As we continue to weigh the incoming medical data on COVID-19, there remain a variety of other factors that require our consideration, not the least of which is the economic fallout of the stay-at-home quarantine. Attending to the public health, broadly understood, involves recognizing the interactions between a number of factors. At times, this seems like a grisly calculus between individual lives and the collective economy.
Unless we can think beyond the given paradigms to more creative solutions. Which is just what Robert Reed is suggesting in his recent blogpost at The Hedgehog Review.
First, Reed considers the arc of the spreading virus, following (with links) various estimates of the spreading pandemic. Next, he looks at other micro examples of medical triage in disasters like the aftermath of Hurricane Katrina or that of the Haitian earthquake of 2010. Then, Reed points to the ethical training of medical students, pointing to their limited frame of reference, namely “three ethical theories.”
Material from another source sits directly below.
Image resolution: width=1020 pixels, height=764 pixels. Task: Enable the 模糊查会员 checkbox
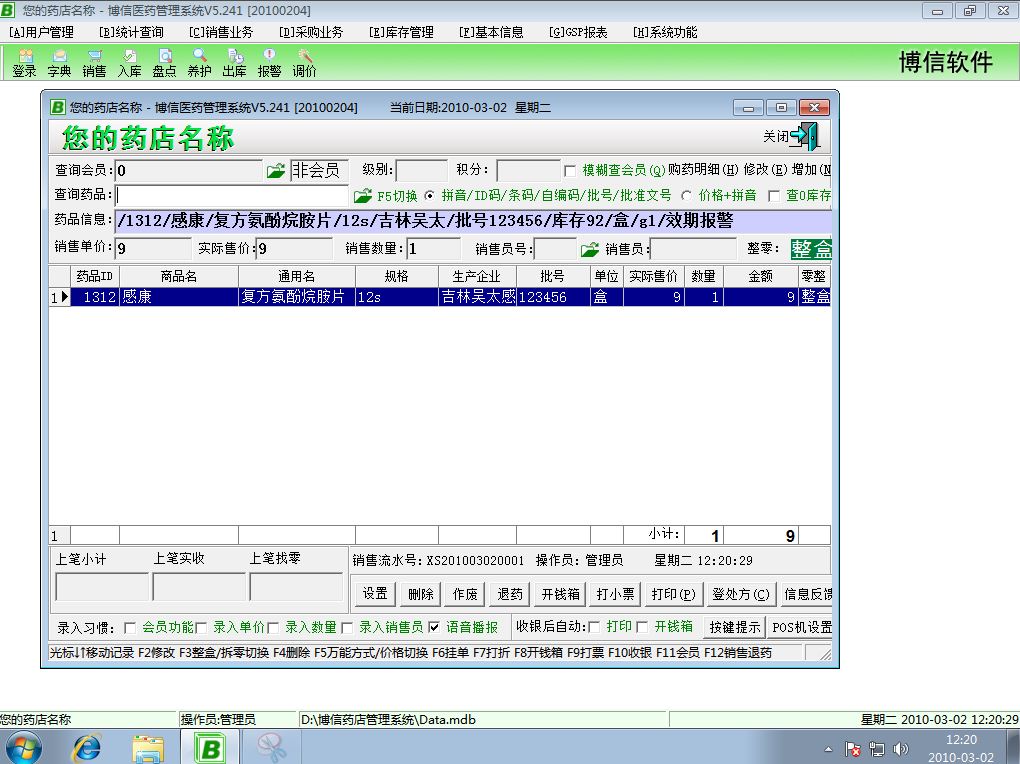tap(570, 171)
“This [medical training] paradigm limits us by encouraging us to think we have solved the problem once we have finished the math,” says Reed. Rather than thinking strictly in preconceived categories, Reed argues that “we don’t want to be stuck conceiving of the situation as one that necessarily opposes the vulnerable to the economy in a zero-sum game.”
Reed might be onto something here, if we can find the right kind of flexible paradigm that allows us to continue to sort through data while recognizing competing moral demands that do not lend themselves to simple answers.